IL RESPIRO DELLA MIA TERRA
AUDIO
– Che fai domani? Io ho la partita di calcio, andiamo a giocare a Feltre…
-Io invece vado a San Tomaso…
-Dove vai domani? Io vado a judo, sono cintura bianca…
-Io invece vado a Cencenighe…
Erano questi i classici dialoghi del sabato mattina fra compagni di classe delle elementari. Alle 12.30, negli immensi corridoi delle Scuole Gabelli era tutto un vociare allegro di bambini pronti a vivere un altro fine settimana che si preannunciava indimenticabile. Qualcuno doveva giocare la partita di calcio della vita, qualche bambina doveva affrontare il saggio di danza, altri una gita fuoriporta magari addirittura fuori regione. Io la domenica sarei andato a San Tomaso a trovare i nonni, e se era d’autunno, invece, sarebbe stato pranzo veloce e poi rotta verso Cencenighe, dove avrei dormito nel mio fantastico letto a castello rosso. A quei tempi non conoscevo nessuno che viveva una vita simile alla mia, perciò mi sentivo un po’ unico e piacevolmente diverso. Era bello potermi recare in due paesi da vivere part time, situati ad una distanza che permetteva la frequentazione assidua di un mondo opposto a quello della Piccola Città; era bello anche sentire il costante richiamo delle radici e soprattutto conoscere e parlare il dialetto di quei due paesi agordini. A scuola il dialetto era assolutamente bandito, ma in fondo non c’era alcuna regola linguistica da rispettare perché nessun compagno conosceva il dialetto bellunese. Nemmeno io lo conoscevo, però avevo la cadenza del dialetto agordino che parlavamo in casa; ero l’unico in classe con questa caratteristica, e in quell’aula piena di bambini nati a Belluno o a Feltre, ero il solo nato ad Agordo, e mi piaceva un sacco quel “nato ad Agordo” riportato sulla Tessera Sanitaria di colore giallino.
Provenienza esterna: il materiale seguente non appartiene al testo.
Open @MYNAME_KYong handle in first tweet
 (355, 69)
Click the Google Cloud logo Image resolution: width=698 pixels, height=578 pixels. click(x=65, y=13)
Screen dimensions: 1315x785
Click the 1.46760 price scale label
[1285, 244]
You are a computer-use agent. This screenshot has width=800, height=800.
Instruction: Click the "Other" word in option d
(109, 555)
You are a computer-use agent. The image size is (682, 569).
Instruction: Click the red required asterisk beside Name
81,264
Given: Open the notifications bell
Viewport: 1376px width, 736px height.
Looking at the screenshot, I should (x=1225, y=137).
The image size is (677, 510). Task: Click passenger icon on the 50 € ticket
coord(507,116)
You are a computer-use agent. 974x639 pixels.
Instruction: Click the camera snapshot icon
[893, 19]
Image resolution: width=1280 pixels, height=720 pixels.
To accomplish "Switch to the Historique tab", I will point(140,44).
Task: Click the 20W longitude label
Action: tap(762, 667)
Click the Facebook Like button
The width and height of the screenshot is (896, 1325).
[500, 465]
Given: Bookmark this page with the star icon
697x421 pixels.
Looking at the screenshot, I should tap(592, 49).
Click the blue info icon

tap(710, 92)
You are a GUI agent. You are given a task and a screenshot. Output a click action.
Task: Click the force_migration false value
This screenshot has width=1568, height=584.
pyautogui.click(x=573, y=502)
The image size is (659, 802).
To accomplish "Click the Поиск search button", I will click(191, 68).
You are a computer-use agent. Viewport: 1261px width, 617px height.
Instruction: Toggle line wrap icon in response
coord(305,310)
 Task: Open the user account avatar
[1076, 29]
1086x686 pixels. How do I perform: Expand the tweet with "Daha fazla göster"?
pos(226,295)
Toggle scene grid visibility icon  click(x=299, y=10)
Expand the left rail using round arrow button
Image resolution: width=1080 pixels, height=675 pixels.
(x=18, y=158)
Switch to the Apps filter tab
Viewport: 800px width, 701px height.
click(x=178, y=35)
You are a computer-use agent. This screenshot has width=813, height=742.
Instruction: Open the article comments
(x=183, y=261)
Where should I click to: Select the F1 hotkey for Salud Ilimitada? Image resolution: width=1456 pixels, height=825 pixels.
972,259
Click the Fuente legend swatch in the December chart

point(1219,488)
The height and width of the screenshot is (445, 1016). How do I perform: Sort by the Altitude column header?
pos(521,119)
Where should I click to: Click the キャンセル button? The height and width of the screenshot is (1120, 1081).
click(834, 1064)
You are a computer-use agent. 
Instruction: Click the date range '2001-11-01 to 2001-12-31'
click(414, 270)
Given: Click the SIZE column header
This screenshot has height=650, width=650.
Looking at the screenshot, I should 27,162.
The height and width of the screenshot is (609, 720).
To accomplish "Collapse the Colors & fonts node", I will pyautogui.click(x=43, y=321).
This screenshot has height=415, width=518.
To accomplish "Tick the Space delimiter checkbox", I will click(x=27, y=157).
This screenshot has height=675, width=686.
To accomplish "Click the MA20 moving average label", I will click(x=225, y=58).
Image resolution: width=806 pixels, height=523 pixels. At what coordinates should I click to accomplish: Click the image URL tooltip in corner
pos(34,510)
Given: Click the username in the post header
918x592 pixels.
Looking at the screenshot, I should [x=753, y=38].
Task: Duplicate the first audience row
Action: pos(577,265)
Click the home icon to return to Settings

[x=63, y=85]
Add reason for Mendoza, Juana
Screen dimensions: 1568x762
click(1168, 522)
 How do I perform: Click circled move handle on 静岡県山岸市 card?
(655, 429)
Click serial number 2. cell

-Sai, io a Natale vado a sciare in Austria, tu che fai?
-Io invece andrò qualche giorno a San Tomaso…
Capitava che qualcuno mi chiedesse cosa facessi lassù ogni domenica, e immancabilmente rispondevo che “gioco a hockey con una scopa e una pallina da tennis e sto al caldo sul fornel”. Ogni volta erano sguardi perplessi e tentativi di spiegare cos’era il fornel e cosa c’era di bello ed importante per me lassù di fronte e sotto al Pelsa. Tutto ciò lo raccontavo nel tema del lunedì, che dalla seconda elementare in poi fu mono-titolo; l’incipit era “una domenica a San Tomaso” oppure “un fine settimana a Cencenighe”, lo svolgimento era sempre ricco di nuovi dettagli che scoprivo durante ogni viaggio lungo la Strada Madre. Amavo raccontare della brina che nelle lunghe sere di novembre ricopriva il sagrato della chiesa di Cencenighe, mi piaceva narrare i colori autunnali del Bosc dal Forn, che erano al massimo nei giorni in cui portavamo i fiori nel cimitero ai piedi del Pelsa. Rileggendo oggi quei semplici temi, si percepisce nettamente quella sensazione di sentirsi un po’ emigranti che avevano la fortuna di ritornare ogni settimana nei loro paesi, ed era destino strano questo entrare e uscire da due universi differenti che si intersecavano continuamente. Il sabato lasciavo il mondo talvolta serioso della Piccola Città per ritrovarmi, trentacinque minuti più tardi, nella mia valle dove potevo incontrare i miei affetti più cari e ascoltare quelle voci d’acqua e campane, il fruscio della neve e il crepitare delle foglie secche d’autunno.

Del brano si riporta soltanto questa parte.